■ **Vorliegender Text**
◇ ◇ ◇ ◇ ◇

K. Hammacher bezeichnet die „Aufforderung“ als „performativen Sprechakt“: „(…) Fichte hatte die „Aufforderung“ einmal so erläutert: „Also dasselbe, was oben im reinen Denken Aufgabe, sich zu beschränken, (war), finde ich in der Versinnlichung als ein aufgefordert sein, sich zu beschränken.“ Es gibt die Redensart »keine Antwort ist auch eine Antwort«, die uns das einfach begreiflich machen kann. In dem sprachlichen Bezug auf eine der Aufforderung entsprechende oder nicht entsprechende Handlung waltet also eine die Antwort herbeizwingende „logische“ Notwendigkeit. Sie hat den formalen Charakter eines ethischen Anspruchs, wenn  man so sagen will, ist aber selber keine Entscheidung. Sie wird hier deshalb auch „Entscheidbarkeit“ genannt. Es ist eine logische Alternative, die nicht mit dem „wahr“ oder „falsch“ der formalen Logik zu verwechseln ist, insofern es bei ihr eben nur um Entscheidung überhaupt geht. Auf eine Aufforderung reagiert man in jedem Falle, auch wenn man vorgibt oder sich vornimmt, ihr nicht zu folgen.

◇ ◇ ◇ ◇ ◇

■ **Zu bearbeitendes Material**
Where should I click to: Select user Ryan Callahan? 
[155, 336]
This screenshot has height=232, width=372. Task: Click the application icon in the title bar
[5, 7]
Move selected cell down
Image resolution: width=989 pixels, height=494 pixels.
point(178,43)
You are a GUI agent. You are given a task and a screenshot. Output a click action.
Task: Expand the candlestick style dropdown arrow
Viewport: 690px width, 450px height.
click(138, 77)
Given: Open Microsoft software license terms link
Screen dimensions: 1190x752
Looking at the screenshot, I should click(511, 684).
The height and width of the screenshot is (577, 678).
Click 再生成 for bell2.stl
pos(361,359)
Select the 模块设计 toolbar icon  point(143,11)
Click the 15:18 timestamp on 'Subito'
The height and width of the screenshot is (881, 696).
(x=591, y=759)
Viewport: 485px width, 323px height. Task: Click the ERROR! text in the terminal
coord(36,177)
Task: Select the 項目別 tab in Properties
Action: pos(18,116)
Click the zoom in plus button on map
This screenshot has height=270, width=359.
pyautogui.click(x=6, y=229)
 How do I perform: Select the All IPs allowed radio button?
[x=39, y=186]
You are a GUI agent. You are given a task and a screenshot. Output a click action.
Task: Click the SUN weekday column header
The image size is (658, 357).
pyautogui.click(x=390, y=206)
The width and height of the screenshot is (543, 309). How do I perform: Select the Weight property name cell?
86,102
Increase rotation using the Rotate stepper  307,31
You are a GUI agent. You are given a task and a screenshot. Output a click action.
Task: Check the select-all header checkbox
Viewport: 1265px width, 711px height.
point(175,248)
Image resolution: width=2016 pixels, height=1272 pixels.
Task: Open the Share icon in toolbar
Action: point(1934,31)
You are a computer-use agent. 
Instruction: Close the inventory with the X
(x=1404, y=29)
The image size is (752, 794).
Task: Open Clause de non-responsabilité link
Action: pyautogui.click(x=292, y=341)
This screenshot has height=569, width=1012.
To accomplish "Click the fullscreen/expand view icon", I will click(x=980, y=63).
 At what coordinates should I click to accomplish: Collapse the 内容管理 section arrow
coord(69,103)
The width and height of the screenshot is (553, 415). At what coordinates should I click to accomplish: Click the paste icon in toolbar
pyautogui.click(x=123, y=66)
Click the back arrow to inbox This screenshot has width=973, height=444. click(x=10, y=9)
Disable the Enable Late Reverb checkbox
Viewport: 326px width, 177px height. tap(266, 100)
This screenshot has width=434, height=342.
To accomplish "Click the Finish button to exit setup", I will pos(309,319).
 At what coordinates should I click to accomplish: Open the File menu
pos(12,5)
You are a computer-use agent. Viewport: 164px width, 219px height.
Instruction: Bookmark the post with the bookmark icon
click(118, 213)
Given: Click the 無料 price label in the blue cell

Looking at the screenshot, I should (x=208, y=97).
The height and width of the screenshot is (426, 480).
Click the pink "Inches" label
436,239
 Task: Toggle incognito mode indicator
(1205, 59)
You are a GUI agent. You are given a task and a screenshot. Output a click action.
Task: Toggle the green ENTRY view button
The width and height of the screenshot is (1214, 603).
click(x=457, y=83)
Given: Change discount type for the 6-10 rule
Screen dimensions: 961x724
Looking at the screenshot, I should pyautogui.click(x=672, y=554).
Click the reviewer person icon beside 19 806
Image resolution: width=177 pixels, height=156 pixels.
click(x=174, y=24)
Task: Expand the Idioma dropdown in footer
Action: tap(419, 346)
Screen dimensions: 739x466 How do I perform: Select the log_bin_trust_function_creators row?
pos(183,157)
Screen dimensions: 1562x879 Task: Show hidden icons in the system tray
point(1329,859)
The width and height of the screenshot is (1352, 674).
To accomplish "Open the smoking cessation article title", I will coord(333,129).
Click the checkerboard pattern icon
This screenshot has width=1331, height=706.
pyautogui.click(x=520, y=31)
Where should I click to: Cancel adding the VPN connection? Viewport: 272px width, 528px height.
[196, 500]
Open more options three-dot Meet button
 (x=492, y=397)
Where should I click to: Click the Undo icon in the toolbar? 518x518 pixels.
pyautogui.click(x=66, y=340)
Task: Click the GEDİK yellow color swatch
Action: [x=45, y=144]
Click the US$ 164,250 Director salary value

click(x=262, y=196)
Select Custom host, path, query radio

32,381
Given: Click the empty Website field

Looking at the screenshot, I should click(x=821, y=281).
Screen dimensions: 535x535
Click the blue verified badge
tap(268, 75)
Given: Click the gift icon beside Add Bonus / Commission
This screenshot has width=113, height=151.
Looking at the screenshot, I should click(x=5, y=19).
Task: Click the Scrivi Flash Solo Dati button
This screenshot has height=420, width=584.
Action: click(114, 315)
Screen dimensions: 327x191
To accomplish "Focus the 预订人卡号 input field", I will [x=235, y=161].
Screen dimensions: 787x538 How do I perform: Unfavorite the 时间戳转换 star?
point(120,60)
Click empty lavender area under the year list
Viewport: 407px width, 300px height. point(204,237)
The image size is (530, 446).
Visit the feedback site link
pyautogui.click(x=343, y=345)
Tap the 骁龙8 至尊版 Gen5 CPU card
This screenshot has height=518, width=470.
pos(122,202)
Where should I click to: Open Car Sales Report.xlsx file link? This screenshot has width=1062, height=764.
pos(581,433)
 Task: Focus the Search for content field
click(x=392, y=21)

◇ ◇ ◇ ◇ ◇

■ **Ziel A**
Finde jede Zeile der Einträge, in der die Zeichenfolge „perform“ vorkommt, und gib diese Zeilen unverändert wieder, wobei Groß- und Kleinschreibung zu beachten ist.
■ **Ziel B**
Schreibe den Text über Fichtes Begriff der Aufforderung im Anschluss an seinen letzten Satz weiter.
Der Text und die Einträge hängen inhaltlich nicht zusammen.

■ **Erwartete Ausgabe A**
 How do I perform: Select the All IPs allowed radio button?
The width and height of the screenshot is (543, 309). How do I perform: Select the Weight property name cell?
Screen dimensions: 739x466 How do I perform: Select the log_bin_trust_function_creators row?
Screen dimensions: 787x538 How do I perform: Unfavorite the 时间戳转换 star?

■ **Erwartete Ausgabe B**
Wir haben damit eine Form der Verbindlichkeit gefunden, die nicht an die unerkennbaren Elemente in der subjektiv-individuellen Absicht gebunden ist und trotzdem eine gesetzmäßige Struktur enthält, wie sie das Recht benötigt, die aber im Unterschied zu Austin einer reinen Handlungslogik zuzuordnen ist. Fichte hatte dies wohl auch gemeint, wenn er von der »praktische[n] Gültigkeit des Syllogismus« (GA I, 3, 356,25) in der Grundlage des Naturrechts sprach. 4

1. 2) Noch ein wichtiger Aspekt scheint mit wichtig zu sein, auf den v. Manz später hinweist: Aus der transzendental vorausgesetzten Existenz mehrerer Personen und einem möglichen Relationsverhältnis derselben zueinander kann und soll  das Anerkennungsverhältnis auf die Aufforderung folgen. Das heißt aber jetzt offenbar, dass eine Zeitspanne und Zeitdauer aufgemacht wird zwischen Aufforderung und intendierter Antwort und Anerkennung. Woher jetzt die Zeit? Was tun mit dieser Zeit? Verfälscht sie nicht die ganze Absicht, die vielleicht in der Aufforderung liegt, oder verhindert sie überhaupt eine transzendentale Synthesis „partes integrantes“?

Der Reflexionsakt eines einzelnen Vernunftwesens in seiner Zeit (=Z1) kann von einem anderen Vernunftwesen in seiner anderen Zeit (=Z2) gar nicht eingeholt werden, ergo gibt es kein ursprüngliches Erkennen der Absicht des anderen?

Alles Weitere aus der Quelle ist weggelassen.